|
Chapter 8 : Description (Description/Other
Descriptive Notes)
8.1.1 Discussion
The Description element and other types of notes may
be associated with particular fields throughout the
Work Record.
Description
The element consists of a descriptive note that is
generally a relatively brief essay-like text, detailing
the content and context of the work. It is a free-text
field used to record comments and an interpretation
that may supplement, qualify, or explain information
indexed in various other elements.
The element should contain a single coherent statement
covering some or all of the salient characteristics
and historical significance of the work of art or architecture.

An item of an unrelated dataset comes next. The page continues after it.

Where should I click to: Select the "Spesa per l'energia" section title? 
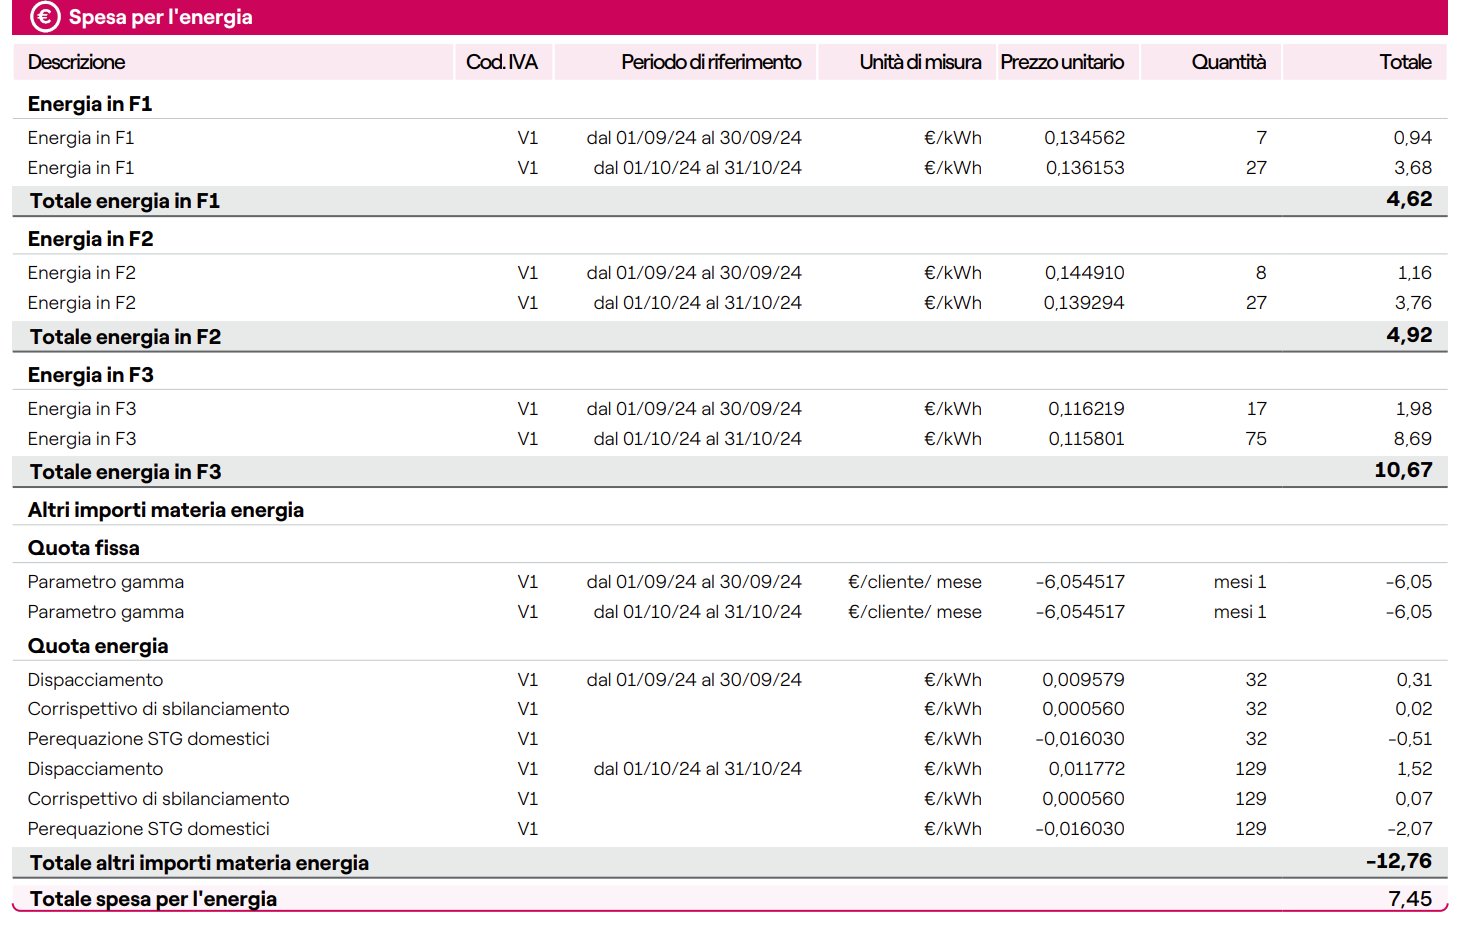click(160, 17)
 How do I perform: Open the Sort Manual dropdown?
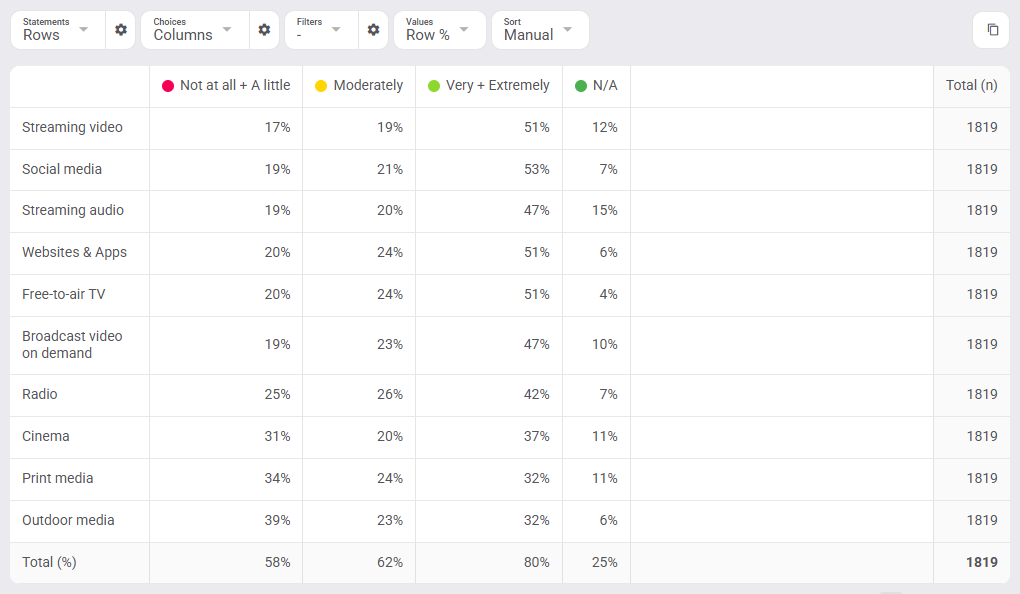pos(540,30)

Topics covered may include a discussion of the subject,
function, or significance of the work. For a more exhaustive
discussion of the element, see Categories for the
Description of Works of Art: Descriptive Note.
Other Notes
Some institutions may require additional element-specific
free-text notes to explain or qualify information in
a number of particular elements throughout the Work
Record-a Subject Note, Date Note, or Title Note, for
example. These are useful because they can contain the
nuances of language necessary to convey uncertainty
and ambiguity that cannot otherwise easily be captured
in controlled fields within any single element. Making
such notes integral to a cataloging system ensures against
the loss of those important details that are essential
to study but cannot be fully understood without elaboration.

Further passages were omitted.